Hillary Clinton defeated Sen. Bernie Sanders (I-Vt.) in the Tennessee Democratic primary on Tuesday, according to early voting returns.
It isn't clear yet how many delegates the former secretary of state will pick up in the Volunteer State. Tennessee awards most of its 67 delegates proportionally. Clinton enjoyed a comfortable lead over Sanders in what few polls were done in the state ahead of voting.
Tennessee is one of 13 states that held its primary on Super Tuesday, when more delegates are awarded than on any other single day of the campaign season. Tennessee is one of the Southern states that make up what's known as the "SEC Primary."

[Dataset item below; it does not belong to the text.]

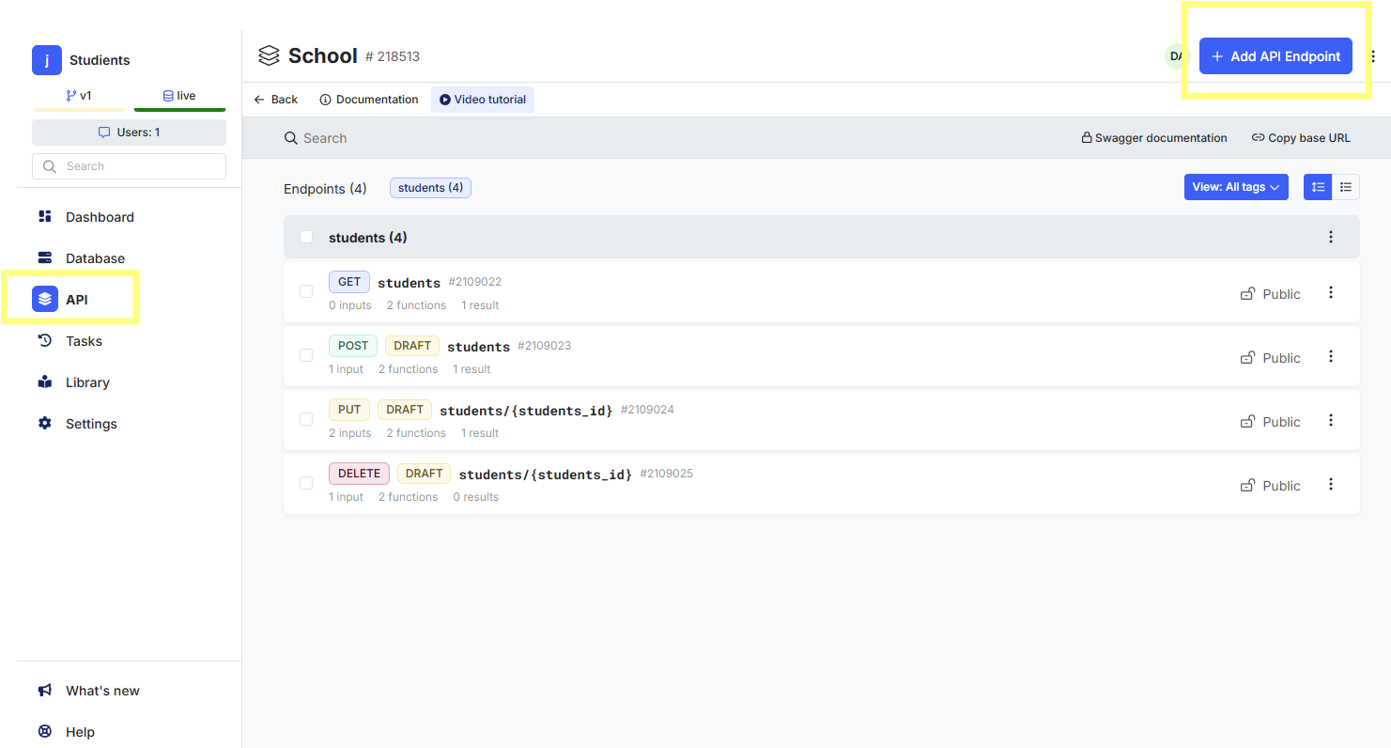This screenshot has width=1391, height=748.
Task: Select the v1 branch tab
Action: 79,96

The state appeared to present an uphill battle for Sanders well before ballots were cast. The self-described democratic socialist from Vermont has struggled with black voters -- he got trounced in that demographic in South Carolina -- and almost a third of Democratic voters in Tennessee in 2008 were African-American. Tennessee was considered one of the states that could make up Clinton's "Southern firewall" in the campaign.
Clinton, the Democratic front-runner, made a campaign stop in Tennessee on Sunday, speaking at a medical college in Nashville, where she was joined by the city's mayor, Megan Barry, who's endorsed her. She also stopped by a coffee shop to pose for photos with supporters.
Sanders never appeared to make a strong play for Tennessee. His campaign held a rally of its own in Nashville back in January, but it didn't include an appearance by Sanders himself. And while the Clinton campaign was airing ads in the state leading up to Super Tuesday, Tennesseans didn't see many Sanders spots hitting the airwaves.